# Highlifter Tire Sealant



## CTBruterider (Jul 23, 2010)

Anybody familiar with or have used the Highlifter Airlock tire sealant? Opinions? This is from their site:

_*Fill 'er Up! 
*Pro Series Tire Sealant seals punctures up to *1/2" in the tread *and up to *1/4" in the sidewall*! It also stops bead leaks and pinhole leaks in wheels. The Pro Series Tire Sealant prevents 90-95% of common tire failures. Wounds or punctures are plugged instantly and PERMANENTLY. 

32 oz. per tire recommended.

Will not freeze or harden. _

_Will not rust steel or corrode aluminum. _
_Will not dry rot in stored ATVs. _
_Will not clog valve stems. _
_Biodegradable and water-soluable. _
_Proudly made in the USA _
__


_:33: 1/4" sidewall repair? What do you guys think..._


----------



## brute574 (Aug 10, 2011)

Red Slim??? Sounds Like what Slim Does


----------



## The Kid (May 26, 2011)

it works really well


----------



## brute574 (Aug 10, 2011)

Have you used highlifer?? or Slime?


----------



## Polaris425 (Dec 16, 2004)

plugs holes, but wont plug the valve stem.......... haha.. that's what get's me.


----------



## phreebsd (Dec 16, 2004)

dan has a demonstration every year at nats where he puts 200 holes in a tire (all over including sidewalls) to show how their sealant works.


----------



## CTBruterider (Jul 23, 2010)

phreebsd said:


> dan has a demonstration every year at nats where he puts 200 holes in a tire (all over including sidewalls) to show how their sealant works.


What!
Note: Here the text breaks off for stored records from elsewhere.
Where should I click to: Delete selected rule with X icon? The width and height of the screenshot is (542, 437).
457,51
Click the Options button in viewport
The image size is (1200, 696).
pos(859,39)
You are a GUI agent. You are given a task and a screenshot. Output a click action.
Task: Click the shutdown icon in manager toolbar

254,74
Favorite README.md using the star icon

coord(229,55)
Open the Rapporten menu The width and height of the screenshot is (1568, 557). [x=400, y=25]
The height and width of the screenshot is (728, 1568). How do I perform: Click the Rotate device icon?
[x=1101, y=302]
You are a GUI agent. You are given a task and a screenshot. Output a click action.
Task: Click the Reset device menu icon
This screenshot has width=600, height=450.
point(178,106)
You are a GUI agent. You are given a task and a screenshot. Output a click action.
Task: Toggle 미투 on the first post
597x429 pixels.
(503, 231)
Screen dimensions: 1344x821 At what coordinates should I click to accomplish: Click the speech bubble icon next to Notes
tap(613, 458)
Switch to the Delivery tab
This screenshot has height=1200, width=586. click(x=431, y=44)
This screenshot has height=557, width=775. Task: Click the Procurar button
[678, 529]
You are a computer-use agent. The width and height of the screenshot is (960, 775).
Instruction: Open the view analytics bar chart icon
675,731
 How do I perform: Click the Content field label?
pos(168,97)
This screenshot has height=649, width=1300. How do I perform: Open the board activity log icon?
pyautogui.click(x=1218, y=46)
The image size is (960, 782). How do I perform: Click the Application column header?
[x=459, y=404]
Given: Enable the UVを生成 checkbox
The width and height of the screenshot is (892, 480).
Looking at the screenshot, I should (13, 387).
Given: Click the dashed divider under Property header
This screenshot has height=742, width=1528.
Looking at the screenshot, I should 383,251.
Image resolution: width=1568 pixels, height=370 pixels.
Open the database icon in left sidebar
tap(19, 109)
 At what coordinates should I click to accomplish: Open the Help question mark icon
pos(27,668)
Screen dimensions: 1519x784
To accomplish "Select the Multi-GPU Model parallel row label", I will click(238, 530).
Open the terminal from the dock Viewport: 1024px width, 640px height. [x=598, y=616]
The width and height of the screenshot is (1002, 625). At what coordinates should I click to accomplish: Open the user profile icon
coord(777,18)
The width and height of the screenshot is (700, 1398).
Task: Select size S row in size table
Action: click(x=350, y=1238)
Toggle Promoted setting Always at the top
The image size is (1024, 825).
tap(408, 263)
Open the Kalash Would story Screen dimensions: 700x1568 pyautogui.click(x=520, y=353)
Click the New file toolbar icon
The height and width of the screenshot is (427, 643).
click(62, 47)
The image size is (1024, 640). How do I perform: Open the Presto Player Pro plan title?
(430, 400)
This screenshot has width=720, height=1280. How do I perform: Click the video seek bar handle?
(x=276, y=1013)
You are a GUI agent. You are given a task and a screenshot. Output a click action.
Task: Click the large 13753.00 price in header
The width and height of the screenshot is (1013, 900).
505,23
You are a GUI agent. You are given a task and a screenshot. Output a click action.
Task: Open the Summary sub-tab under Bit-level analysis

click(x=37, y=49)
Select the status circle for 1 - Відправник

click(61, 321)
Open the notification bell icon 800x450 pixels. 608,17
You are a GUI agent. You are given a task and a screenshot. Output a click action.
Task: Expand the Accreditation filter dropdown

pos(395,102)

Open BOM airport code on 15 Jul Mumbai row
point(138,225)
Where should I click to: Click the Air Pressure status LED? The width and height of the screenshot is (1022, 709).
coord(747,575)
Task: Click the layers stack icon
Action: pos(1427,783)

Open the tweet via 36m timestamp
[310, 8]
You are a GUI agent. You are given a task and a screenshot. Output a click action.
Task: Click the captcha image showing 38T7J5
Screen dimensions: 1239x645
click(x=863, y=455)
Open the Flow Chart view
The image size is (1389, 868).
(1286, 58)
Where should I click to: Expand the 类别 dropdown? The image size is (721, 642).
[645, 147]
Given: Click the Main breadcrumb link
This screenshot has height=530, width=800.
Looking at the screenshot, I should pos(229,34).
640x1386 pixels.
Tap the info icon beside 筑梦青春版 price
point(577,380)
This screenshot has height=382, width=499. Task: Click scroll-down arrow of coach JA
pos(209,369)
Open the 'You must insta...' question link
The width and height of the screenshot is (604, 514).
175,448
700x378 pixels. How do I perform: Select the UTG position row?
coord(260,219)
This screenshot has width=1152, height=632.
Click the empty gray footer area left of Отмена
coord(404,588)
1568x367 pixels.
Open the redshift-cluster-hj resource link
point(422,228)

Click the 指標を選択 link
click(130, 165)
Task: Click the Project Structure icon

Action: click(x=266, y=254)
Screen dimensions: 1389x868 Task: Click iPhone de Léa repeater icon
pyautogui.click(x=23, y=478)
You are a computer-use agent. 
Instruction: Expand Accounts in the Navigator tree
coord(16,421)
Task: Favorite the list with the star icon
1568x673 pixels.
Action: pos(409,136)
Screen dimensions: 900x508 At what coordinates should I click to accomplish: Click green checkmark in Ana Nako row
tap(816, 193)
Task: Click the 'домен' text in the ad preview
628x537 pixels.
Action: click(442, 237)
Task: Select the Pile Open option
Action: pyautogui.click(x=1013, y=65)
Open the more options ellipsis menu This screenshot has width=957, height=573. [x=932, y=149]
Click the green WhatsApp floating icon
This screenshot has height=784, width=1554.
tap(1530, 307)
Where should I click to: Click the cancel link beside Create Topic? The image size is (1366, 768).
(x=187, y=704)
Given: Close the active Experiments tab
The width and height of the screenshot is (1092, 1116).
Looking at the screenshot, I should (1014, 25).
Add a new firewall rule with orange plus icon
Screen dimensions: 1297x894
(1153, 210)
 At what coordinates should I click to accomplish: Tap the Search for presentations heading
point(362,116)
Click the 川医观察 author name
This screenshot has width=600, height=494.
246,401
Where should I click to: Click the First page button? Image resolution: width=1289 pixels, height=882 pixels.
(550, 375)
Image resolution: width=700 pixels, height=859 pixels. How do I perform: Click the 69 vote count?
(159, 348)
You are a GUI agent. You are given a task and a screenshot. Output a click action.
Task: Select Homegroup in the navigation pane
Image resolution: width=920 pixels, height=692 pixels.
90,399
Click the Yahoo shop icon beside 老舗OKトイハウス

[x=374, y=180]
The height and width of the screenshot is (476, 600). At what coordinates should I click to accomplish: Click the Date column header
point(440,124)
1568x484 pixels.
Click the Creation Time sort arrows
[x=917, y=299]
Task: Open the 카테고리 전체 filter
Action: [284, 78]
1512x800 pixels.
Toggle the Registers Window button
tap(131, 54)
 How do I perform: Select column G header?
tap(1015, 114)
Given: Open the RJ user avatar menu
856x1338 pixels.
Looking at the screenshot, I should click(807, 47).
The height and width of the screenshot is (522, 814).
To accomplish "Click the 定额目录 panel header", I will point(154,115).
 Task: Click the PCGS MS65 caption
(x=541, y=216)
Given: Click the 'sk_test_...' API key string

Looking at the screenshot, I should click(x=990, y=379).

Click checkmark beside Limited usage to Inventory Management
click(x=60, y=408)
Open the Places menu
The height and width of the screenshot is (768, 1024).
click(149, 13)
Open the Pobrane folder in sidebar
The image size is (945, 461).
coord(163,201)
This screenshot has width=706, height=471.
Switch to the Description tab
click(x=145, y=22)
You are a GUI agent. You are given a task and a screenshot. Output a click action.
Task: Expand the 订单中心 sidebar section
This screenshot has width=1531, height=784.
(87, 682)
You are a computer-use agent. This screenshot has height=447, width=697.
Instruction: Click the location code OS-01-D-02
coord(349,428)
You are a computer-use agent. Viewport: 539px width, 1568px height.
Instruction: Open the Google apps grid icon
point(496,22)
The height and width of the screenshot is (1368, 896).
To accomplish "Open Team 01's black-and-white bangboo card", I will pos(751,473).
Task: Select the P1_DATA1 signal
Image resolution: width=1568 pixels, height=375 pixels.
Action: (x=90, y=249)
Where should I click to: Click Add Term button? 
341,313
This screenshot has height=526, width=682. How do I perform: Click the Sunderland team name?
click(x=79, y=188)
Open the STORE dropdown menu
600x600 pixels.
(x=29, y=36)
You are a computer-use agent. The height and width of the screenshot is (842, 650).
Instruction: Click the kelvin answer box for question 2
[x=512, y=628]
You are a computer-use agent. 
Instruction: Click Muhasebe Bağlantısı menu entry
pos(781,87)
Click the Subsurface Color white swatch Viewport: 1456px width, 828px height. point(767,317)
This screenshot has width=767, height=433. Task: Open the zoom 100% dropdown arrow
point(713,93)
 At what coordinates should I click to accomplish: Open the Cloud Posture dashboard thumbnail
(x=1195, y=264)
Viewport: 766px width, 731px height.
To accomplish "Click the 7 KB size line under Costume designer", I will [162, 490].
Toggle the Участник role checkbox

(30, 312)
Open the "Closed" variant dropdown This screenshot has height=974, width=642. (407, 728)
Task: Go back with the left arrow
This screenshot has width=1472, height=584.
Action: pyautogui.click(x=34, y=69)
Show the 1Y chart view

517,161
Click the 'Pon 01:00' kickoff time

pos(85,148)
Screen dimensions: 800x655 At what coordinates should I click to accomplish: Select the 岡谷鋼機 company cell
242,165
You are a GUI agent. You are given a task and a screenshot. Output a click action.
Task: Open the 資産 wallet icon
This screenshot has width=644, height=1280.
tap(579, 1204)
Are you serious, thats crazy... If that's the case it would be worth it to me :biggthumpup:


----------



## brute574 (Aug 10, 2011)

Has anyone tried Slime?


----------



## Polaris425 (Dec 16, 2004)

Slime has been around for a long time, it use to be real bad about rusting steel rims and carroding alm rims... I heard a few years back they changed their formula & claimed it doesnt do that anymore.... who knows...


----------



## wyo58 (May 13, 2011)

I'll bet both of them make a heck of a mess if you have to pull the tire from the wheel!


----------



## muddaholic 09 (Apr 12, 2011)

i used slime in a set of tires on a 500 popo... before it was used i could raise the frontend up in the water and after it sank like a rock.. so ill just stick to the old sticky worms.. just sayin..


----------



## Polaris425 (Dec 16, 2004)

^ lol sticky worms... gotta love 'em.


----------



## CTBruterider (Jul 23, 2010)

muddaholic 09 said:


> i used slime in a set of tires on a 500 popo... before it was used i could raise the frontend up in the water and after it sank like a rock.. so ill just stick to the old sticky worms.. just sayin..


hmm... good point


----------